● **Work task**
Copy out, from the entries below, each line holding the string "computer".
------ Given records
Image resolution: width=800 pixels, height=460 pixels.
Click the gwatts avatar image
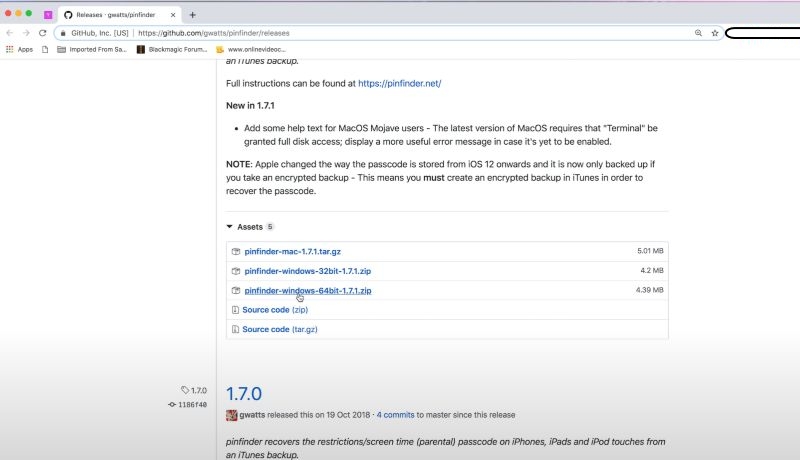click(x=231, y=415)
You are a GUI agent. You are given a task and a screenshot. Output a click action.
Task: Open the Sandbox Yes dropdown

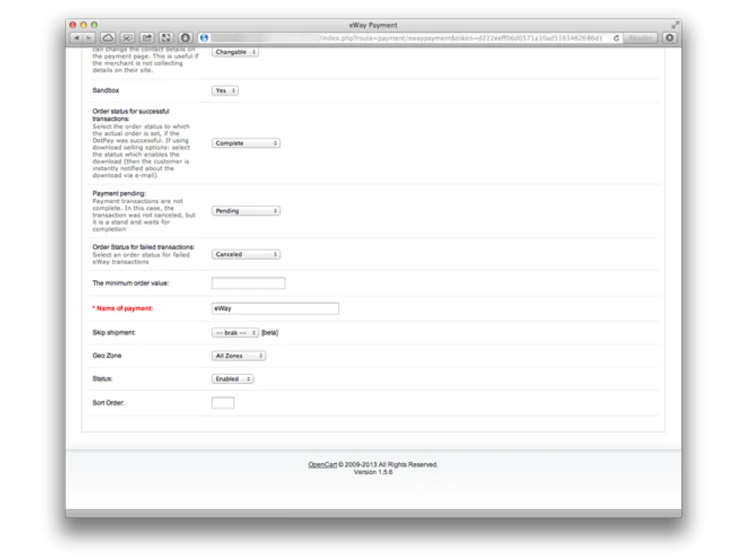[x=226, y=90]
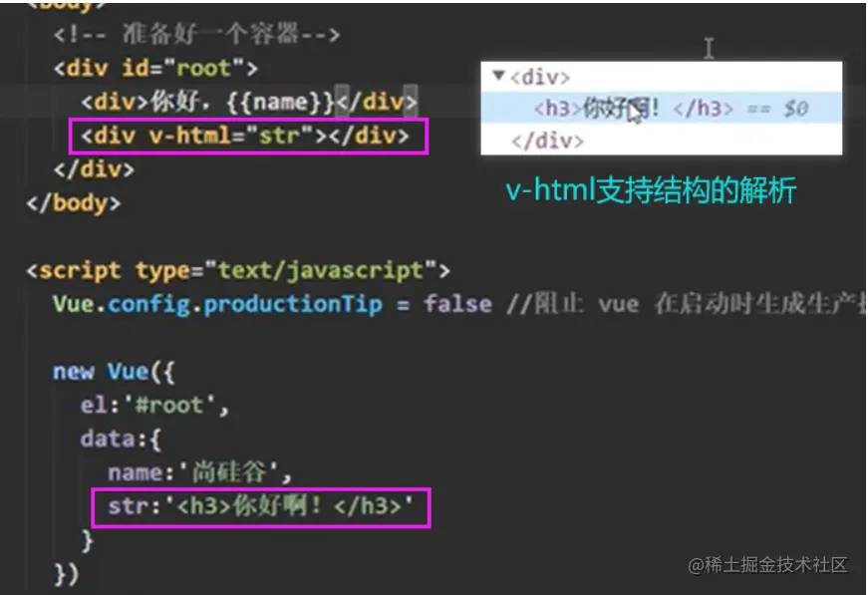The height and width of the screenshot is (595, 868).
Task: Click the new Vue constructor call
Action: point(114,372)
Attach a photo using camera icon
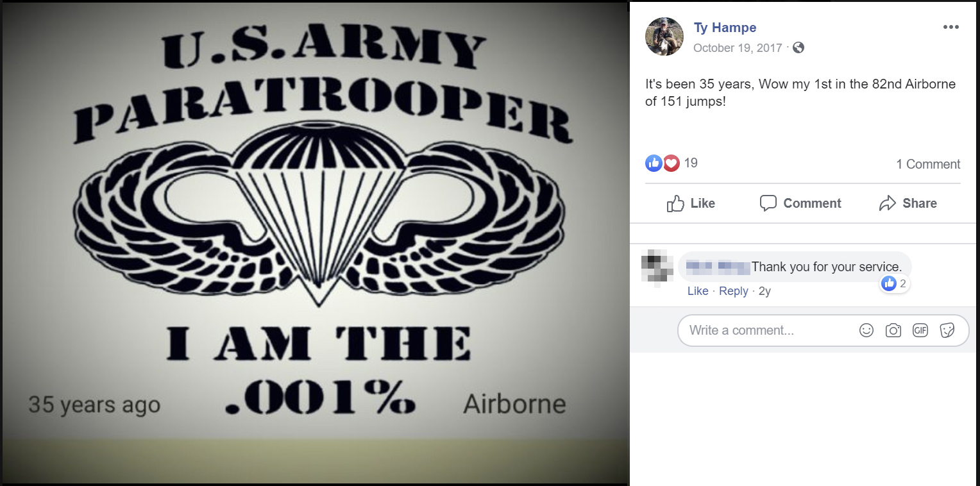This screenshot has width=980, height=486. [893, 330]
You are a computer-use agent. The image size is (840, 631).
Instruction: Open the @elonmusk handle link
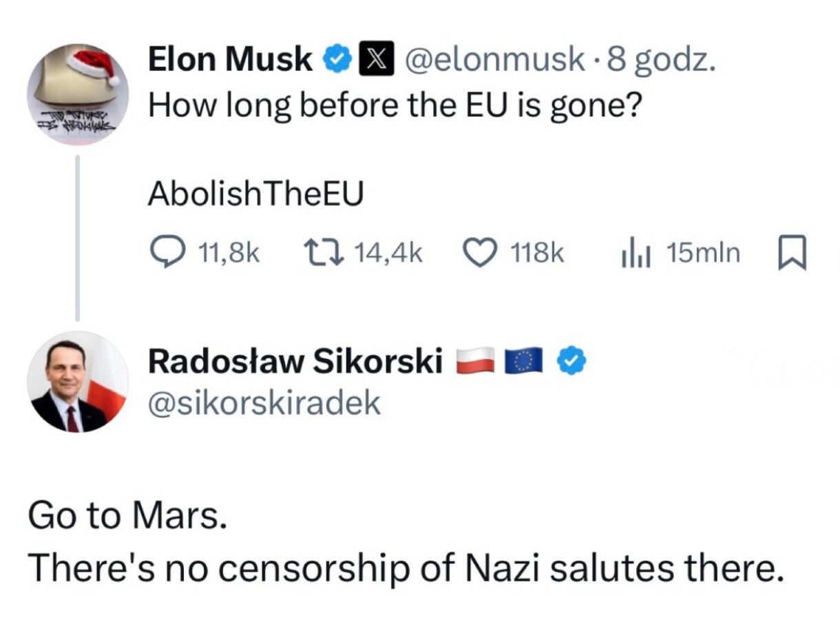[493, 61]
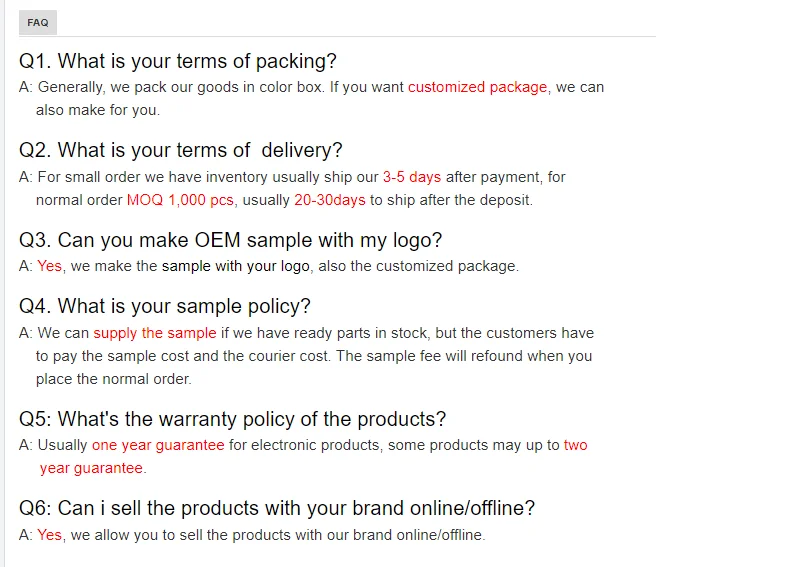808x567 pixels.
Task: Open the FAQ tab
Action: coord(38,22)
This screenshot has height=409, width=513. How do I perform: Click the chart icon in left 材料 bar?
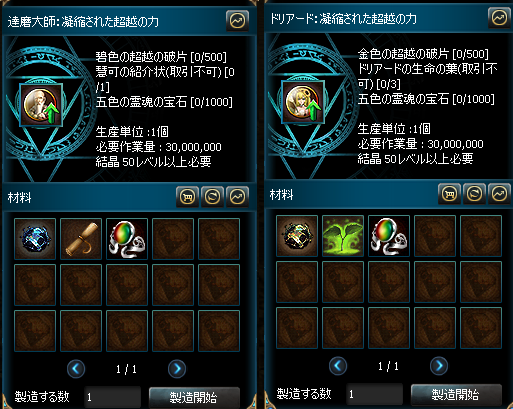[x=237, y=197]
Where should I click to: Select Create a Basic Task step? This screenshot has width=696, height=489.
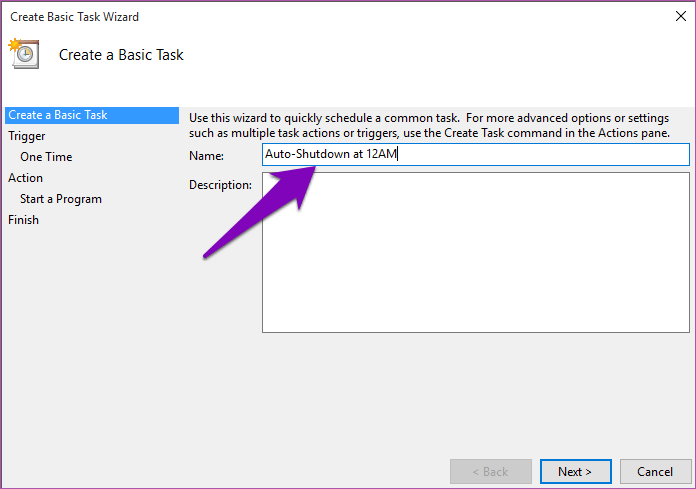pyautogui.click(x=92, y=115)
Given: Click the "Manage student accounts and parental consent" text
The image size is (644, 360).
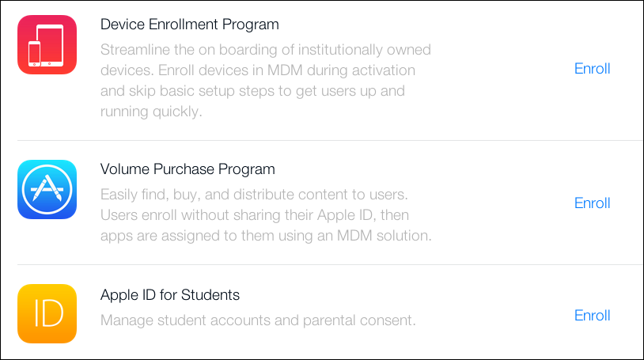Looking at the screenshot, I should 258,320.
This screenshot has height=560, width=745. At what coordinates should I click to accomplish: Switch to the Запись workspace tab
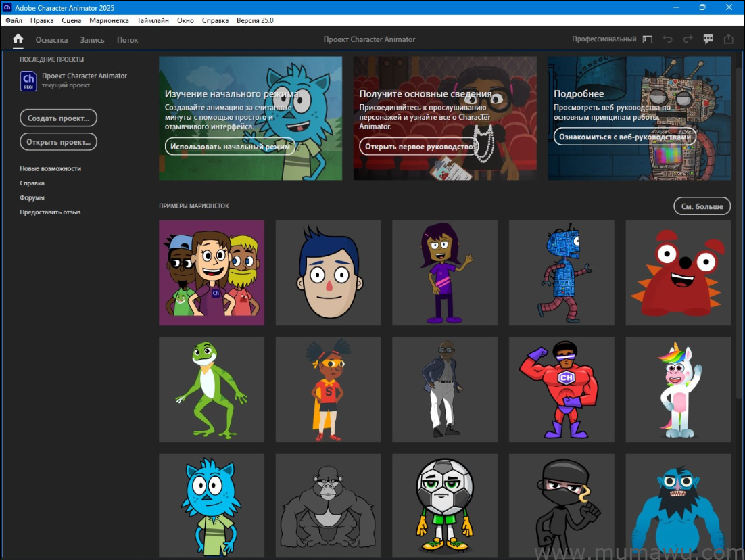coord(92,40)
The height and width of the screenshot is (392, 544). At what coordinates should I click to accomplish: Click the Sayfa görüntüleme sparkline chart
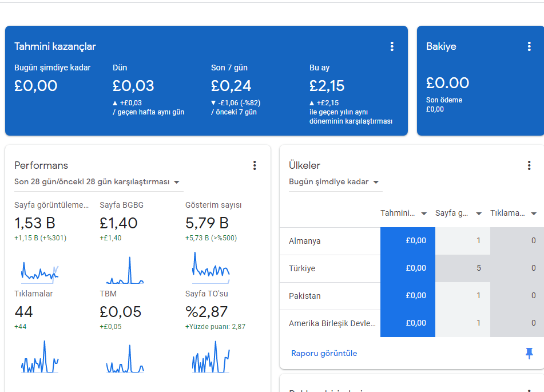pyautogui.click(x=39, y=271)
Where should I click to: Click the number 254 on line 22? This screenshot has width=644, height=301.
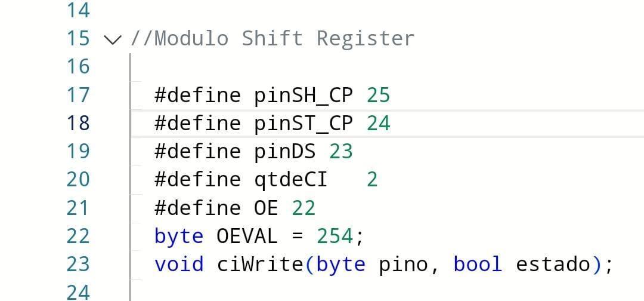coord(335,237)
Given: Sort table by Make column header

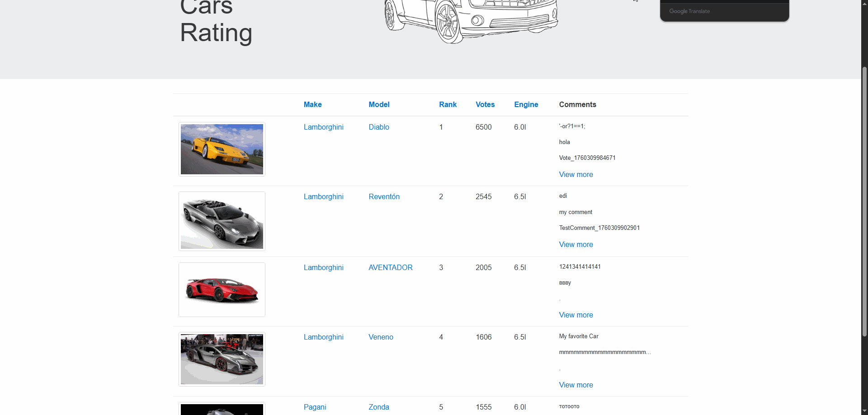Looking at the screenshot, I should (312, 104).
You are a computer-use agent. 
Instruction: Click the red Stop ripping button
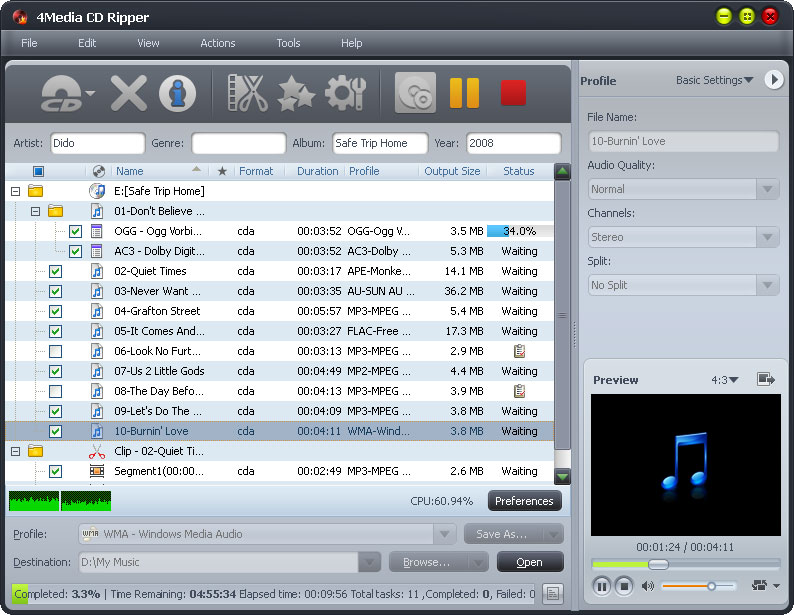tap(513, 93)
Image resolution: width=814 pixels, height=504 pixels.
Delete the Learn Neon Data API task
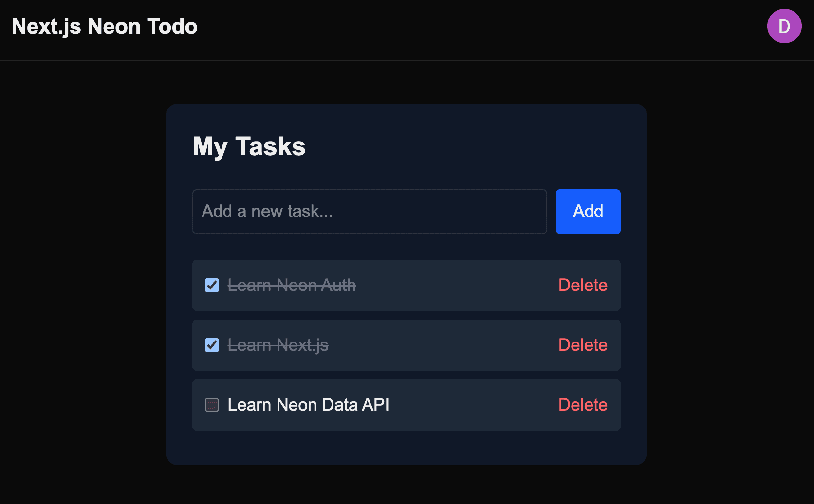point(583,404)
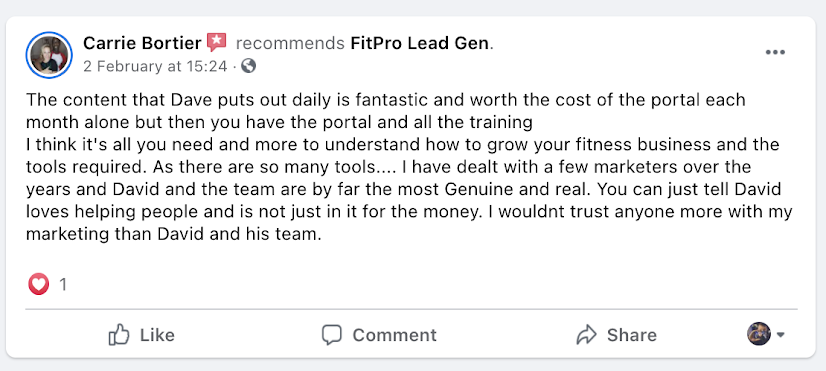Click the word recommends in the header
826x371 pixels.
pyautogui.click(x=290, y=43)
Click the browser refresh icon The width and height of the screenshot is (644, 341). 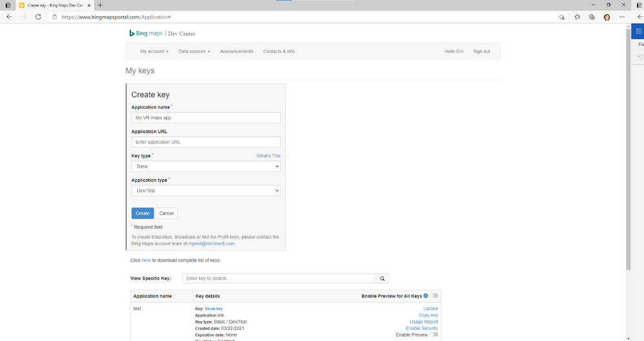[38, 17]
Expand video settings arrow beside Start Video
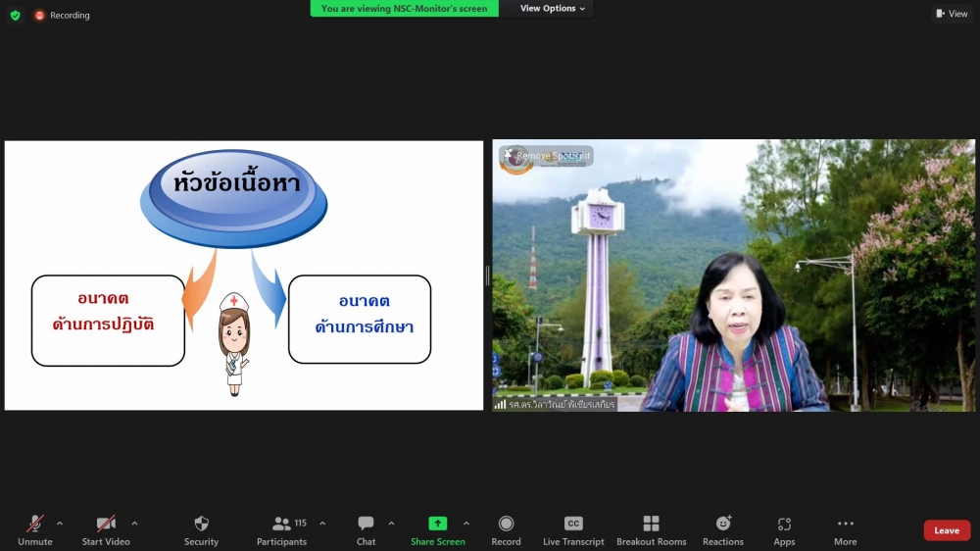The image size is (980, 551). point(134,524)
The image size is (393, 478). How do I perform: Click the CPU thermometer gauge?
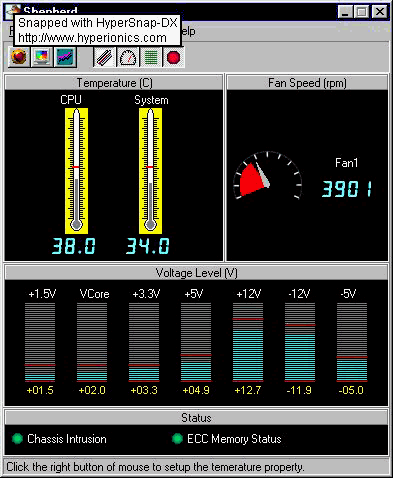pos(76,171)
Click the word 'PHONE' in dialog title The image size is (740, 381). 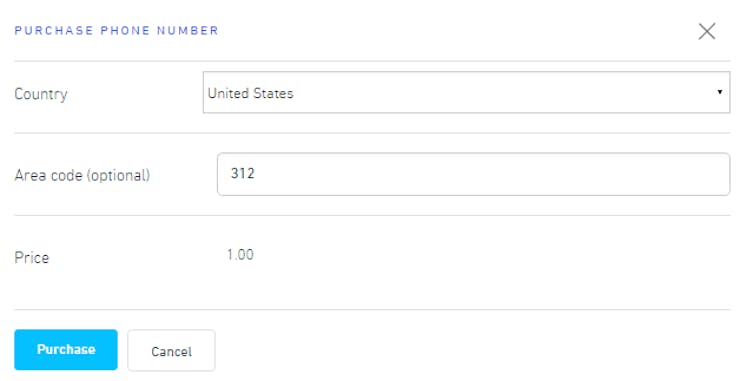125,30
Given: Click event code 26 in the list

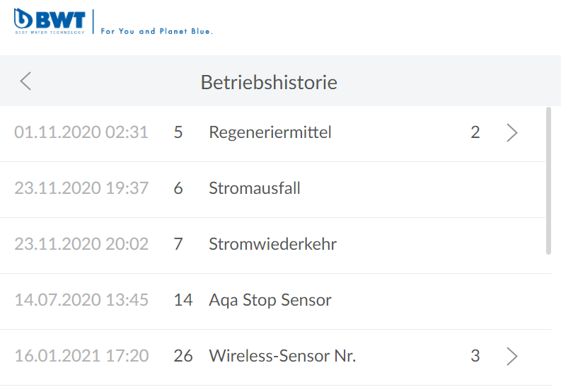Looking at the screenshot, I should click(x=183, y=356).
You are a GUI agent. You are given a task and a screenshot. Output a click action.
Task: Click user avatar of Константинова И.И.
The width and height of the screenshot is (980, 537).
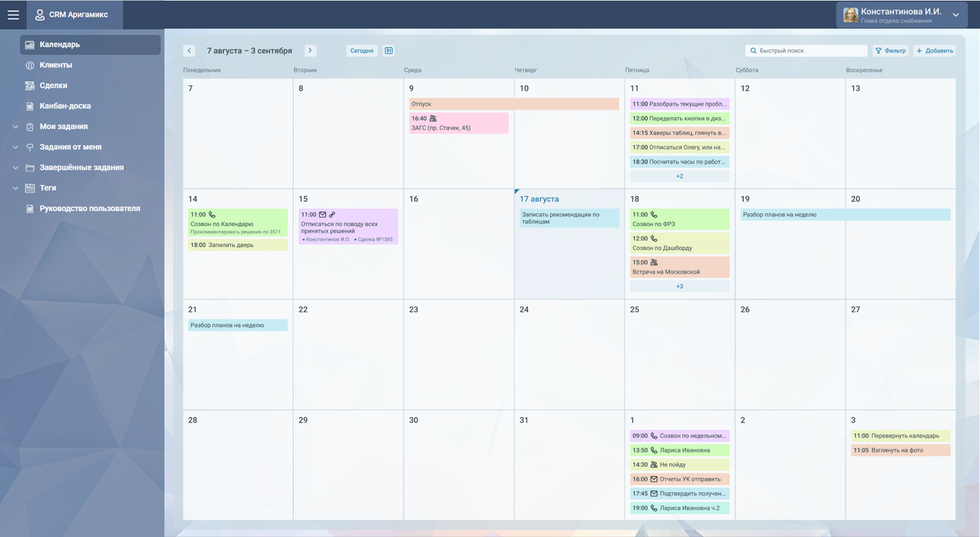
------------
● **Result for this task**
You are a computer-use agent. The image size is (840, 631).
You are a computer-use agent. 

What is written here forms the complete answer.